When you buy a house, car, holiday or jewellery, part of the decision comes down to the feeling the product gives you. This is something that advertisers picked up on long ago with TV commercials. TVCs were able to tap into the emotions of customers in a way that no other form of advertising could.
With online video, the opportunity for brands to enhance that emotional engagement is huge — it is like creating a supercharged TV commercial. You no longer have to worry about strict limits on time or format as video can take up the whole screen, or sit in the background, there can be interactivity in the video or data overlaid on it.
Video is the perfect medium for highly emotive or information-rich content, and the new features of the Brightcove Player help customers achieve this objective even more than before. We’ve given the new Brightcove Player the ability to expand out of the traditional player window, be borderless, and integrate deeply into websites, all while running high quality video with stunning smoothness.
There are plenty of brands using video heavily, but one in particular is Michael Hill, a leading global jewellery brand, that has been putting video at the centre of its marketing strategy for some time. Michael Hill knows how to tell a story — for a recent ad aired during the Superbowl, the company interviewed 1,200 people on the streets of New York about love and what it meant to them. The resulting video conveyed emotion in a way that text and other forms of advertising can’t do as well.
Jewellery, like many high consideration products, is an emotional purchase, which makes video a perfect medium for Michael Hill to convey its message to the consumer. Online video provides the time, and space, to exemplify that emotional message. In fact, Michael Hill is so convinced that video is the right medium that it has reconfigured its campaign landing page to feature video front and centre.
Last year, Michael Hill created a shoppable video campaign. The campaign was the perfect execution for a brand investing heavily in video. Consumers were greeted by great, engaging stories when they first landed on the Michael Hill site — the Brightcove Player allowed the consumer to play the video without distraction.

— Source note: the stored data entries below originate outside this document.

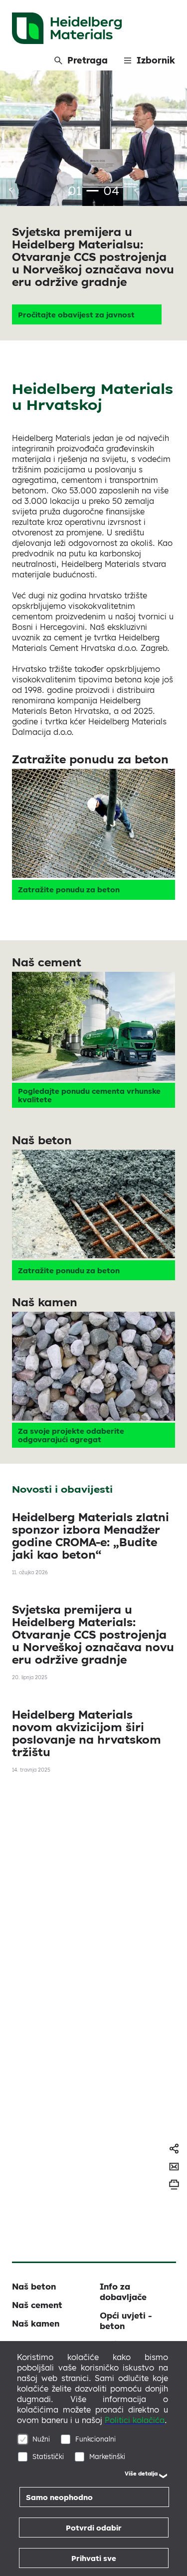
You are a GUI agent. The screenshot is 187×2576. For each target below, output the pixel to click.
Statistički (48, 2456)
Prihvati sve (93, 2558)
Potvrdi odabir (94, 2528)
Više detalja (141, 2473)
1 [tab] (92, 190)
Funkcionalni (95, 2439)
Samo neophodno (59, 2497)
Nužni (41, 2439)
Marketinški (107, 2456)
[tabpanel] (93, 205)
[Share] (174, 2149)
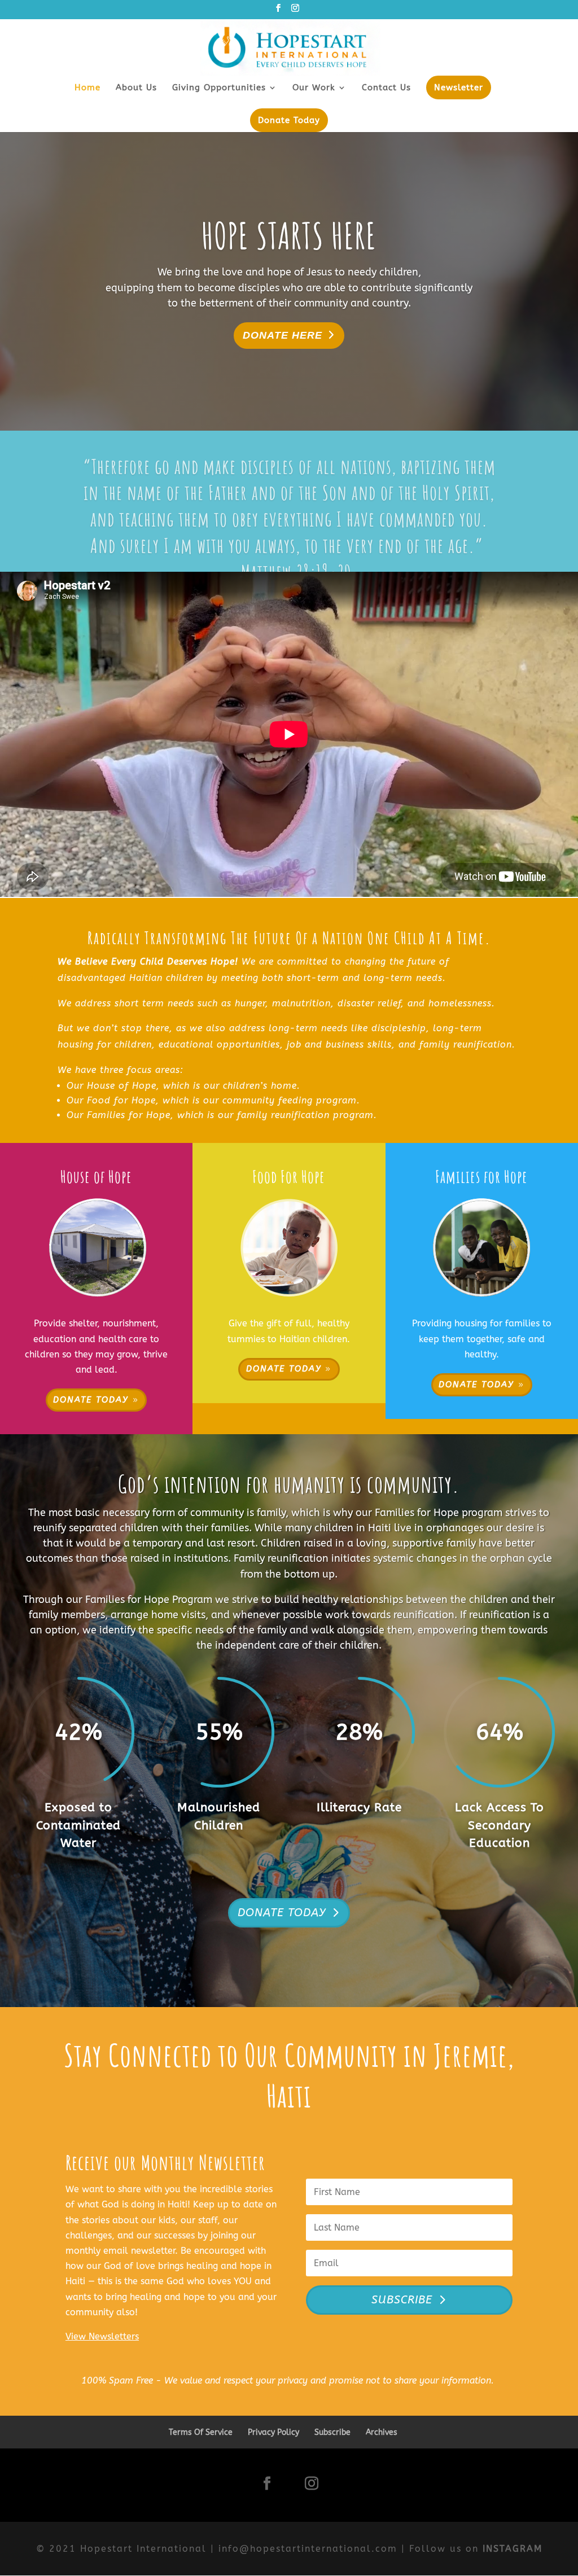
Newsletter (458, 87)
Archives (381, 2432)
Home (87, 88)
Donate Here (282, 335)
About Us (136, 88)
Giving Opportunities (219, 88)
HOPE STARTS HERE (289, 236)
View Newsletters (102, 2336)
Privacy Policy (273, 2432)
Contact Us (386, 88)
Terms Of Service (201, 2432)
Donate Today (289, 120)
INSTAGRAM (512, 2548)
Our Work (313, 88)
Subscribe (332, 2432)
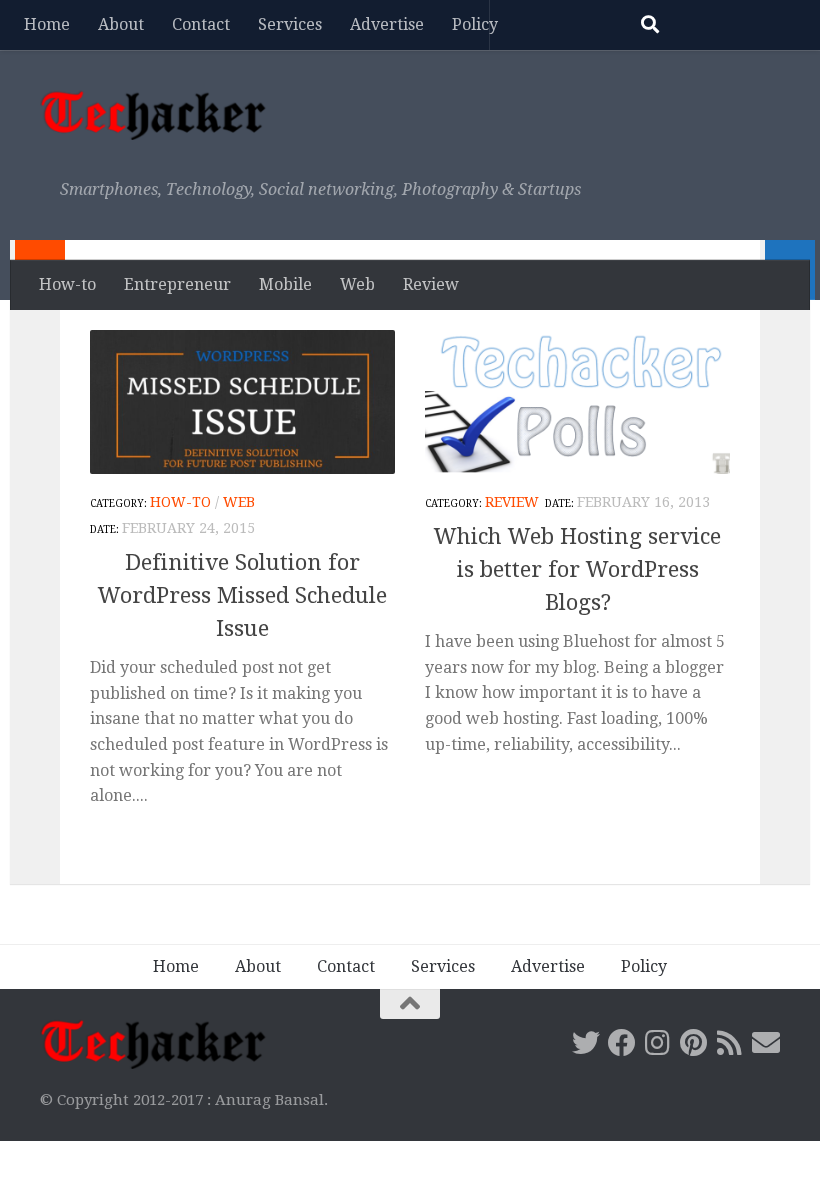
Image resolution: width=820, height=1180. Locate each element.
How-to (67, 284)
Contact (201, 24)
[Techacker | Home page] (153, 115)
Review (431, 284)
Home (47, 24)
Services (290, 24)
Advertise (387, 24)
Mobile (285, 284)
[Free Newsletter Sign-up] (766, 1043)
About (121, 24)
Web (357, 284)
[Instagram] (658, 1043)
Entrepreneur (177, 284)
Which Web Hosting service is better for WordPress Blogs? (577, 569)
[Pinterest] (694, 1043)
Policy (475, 24)
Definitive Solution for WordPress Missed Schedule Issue (242, 595)
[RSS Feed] (730, 1043)
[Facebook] (622, 1043)
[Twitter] (586, 1043)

Through the video they could select items on show and purchase them directly while they were still engaged with the story. This approach was so successful that Michael Hill also used it for another of their brands, Emma and Roe.
Consumers don’t want to just know about a product — they want to engage with it. By combining the latest online video technology with the age-old art of storytelling, brands like Michael Hill have discovered how to better connect with consumers, and convert potential customers, in a way that websites without video fail to do.